Joint Beamforming Design and Sensing in Satellite and RIS-Enhanced Terrestrial Networks: A Federated Learning Approach
Sonia Pala, Keshav Singh, Chih–Peng Li, Octavia A. Dobre, Trung Q. Duong
Abstract
This paper presents a novel analytical framework for minimizing transmit power in satellite and terrestrial integrated networks using reconfigurable intelligent surface (RIS) technology within integrated sensing and communication systems. We employ a cutting-edge federated deep reinforcement learning approach, utilizing a federated deep deterministic policy gradient (F-DDPG) algorithm, to tackle the complex non-convex power minimization problem effectively.

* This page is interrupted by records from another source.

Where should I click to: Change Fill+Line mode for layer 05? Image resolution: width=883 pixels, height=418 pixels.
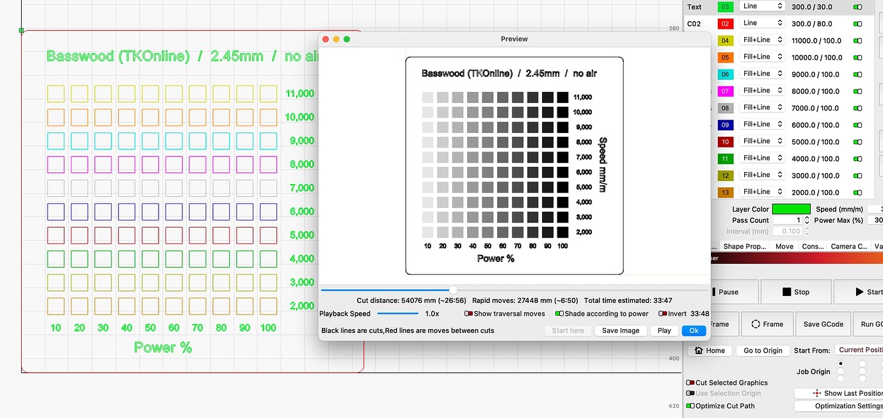tap(762, 56)
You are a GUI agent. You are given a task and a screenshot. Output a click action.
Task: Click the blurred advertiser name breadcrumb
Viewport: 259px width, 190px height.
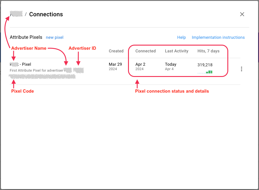pos(16,14)
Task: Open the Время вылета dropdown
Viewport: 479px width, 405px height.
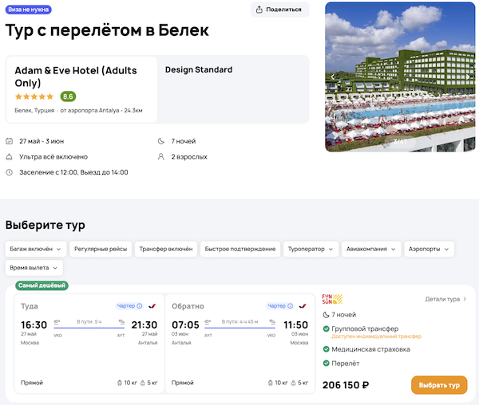Action: 34,268
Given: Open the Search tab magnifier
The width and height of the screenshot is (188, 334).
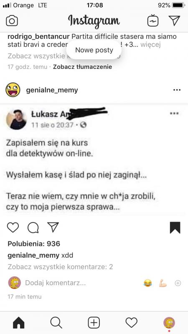Looking at the screenshot, I should point(56,323).
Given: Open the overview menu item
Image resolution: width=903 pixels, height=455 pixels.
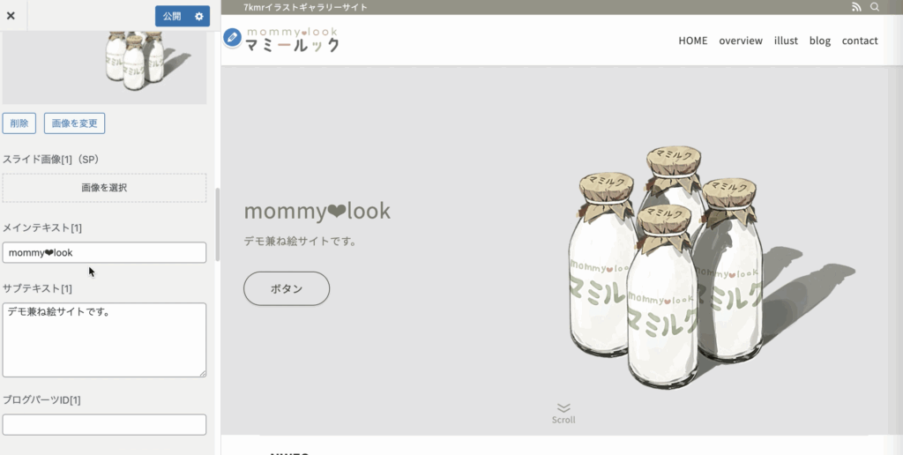Looking at the screenshot, I should 741,41.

The approach leverages federated learning to dynamically adapt to network changes, ensuring compliance with beamforming designs, multiple target signal-to-interference-plus-noise ratio thresholds, and RIS phase-shift requirements through an effective feedback loop. In particular, we propose an F-DDPG algorithm that outperforms existing benchmarks such as the federated deep Q-network (DQN), centralized DDPG, and conventional DDPG and DQN methods. Through simulations, we demonstrate that integrating RIS significantly lowers base station (BS) power requirements against both random configurations and non-RIS setups. The optimal RIS configuration with 60 elements achieves a 6.3% reduction in BS transmit power compared to the random RIS scenario and a 34.2% reduction compared to the no-RIS setup. Additionally, our results demonstrate that increasing the number of RIS elements markedly improves sensing capabilities while maintaining the same level of transmit power.